MATERIAL SHOWN ▸
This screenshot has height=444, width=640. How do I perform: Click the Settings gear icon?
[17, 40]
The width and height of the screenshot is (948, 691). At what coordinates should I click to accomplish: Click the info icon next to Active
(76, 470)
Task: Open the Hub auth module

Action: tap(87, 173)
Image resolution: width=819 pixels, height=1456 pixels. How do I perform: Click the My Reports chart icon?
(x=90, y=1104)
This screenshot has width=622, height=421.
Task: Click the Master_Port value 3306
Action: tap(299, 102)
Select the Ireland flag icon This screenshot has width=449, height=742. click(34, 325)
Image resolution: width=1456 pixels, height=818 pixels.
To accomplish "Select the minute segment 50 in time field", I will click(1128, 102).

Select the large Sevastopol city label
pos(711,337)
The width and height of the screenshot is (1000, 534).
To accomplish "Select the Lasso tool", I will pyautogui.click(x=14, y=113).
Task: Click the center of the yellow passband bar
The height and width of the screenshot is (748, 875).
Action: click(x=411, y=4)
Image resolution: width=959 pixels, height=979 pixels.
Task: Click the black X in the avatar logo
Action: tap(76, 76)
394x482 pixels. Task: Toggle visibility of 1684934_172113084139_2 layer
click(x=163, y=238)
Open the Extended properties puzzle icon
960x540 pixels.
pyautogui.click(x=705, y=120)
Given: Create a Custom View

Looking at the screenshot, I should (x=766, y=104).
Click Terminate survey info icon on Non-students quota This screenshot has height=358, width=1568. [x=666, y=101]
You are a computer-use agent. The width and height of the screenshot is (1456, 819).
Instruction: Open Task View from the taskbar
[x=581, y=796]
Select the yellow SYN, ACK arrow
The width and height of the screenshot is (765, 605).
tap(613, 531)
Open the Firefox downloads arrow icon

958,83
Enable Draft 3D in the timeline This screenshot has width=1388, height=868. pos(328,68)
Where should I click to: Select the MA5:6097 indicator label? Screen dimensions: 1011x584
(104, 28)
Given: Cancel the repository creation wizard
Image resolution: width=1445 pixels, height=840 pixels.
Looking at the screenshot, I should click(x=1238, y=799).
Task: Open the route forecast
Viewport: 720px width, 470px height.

EXERCISE INSTRUCTIONS ▸ Copy the material word for word, from its first line up to and including the line with "Click Terminate survey".

ANSWER ▸
This screenshot has height=444, width=640. How do I perform: Click the Settings gear icon?
[17, 40]
The width and height of the screenshot is (948, 691). At what coordinates should I click to accomplish: Click the info icon next to Active
(76, 470)
Task: Open the Hub auth module

Action: tap(87, 173)
Image resolution: width=819 pixels, height=1456 pixels. How do I perform: Click the My Reports chart icon?
(x=90, y=1104)
This screenshot has width=622, height=421.
Task: Click the Master_Port value 3306
Action: tap(299, 102)
Select the Ireland flag icon This screenshot has width=449, height=742. click(34, 325)
Image resolution: width=1456 pixels, height=818 pixels.
To accomplish "Select the minute segment 50 in time field", I will click(1128, 102).

Select the large Sevastopol city label
pos(711,337)
The width and height of the screenshot is (1000, 534).
To accomplish "Select the Lasso tool", I will pyautogui.click(x=14, y=113).
Task: Click the center of the yellow passband bar
The height and width of the screenshot is (748, 875).
Action: click(x=411, y=4)
Image resolution: width=959 pixels, height=979 pixels.
Task: Click the black X in the avatar logo
Action: tap(76, 76)
394x482 pixels. Task: Toggle visibility of 1684934_172113084139_2 layer
click(x=163, y=238)
Open the Extended properties puzzle icon
960x540 pixels.
pyautogui.click(x=705, y=120)
Given: Create a Custom View

Looking at the screenshot, I should (x=766, y=104).
Click Terminate survey info icon on Non-students quota This screenshot has height=358, width=1568. [x=666, y=101]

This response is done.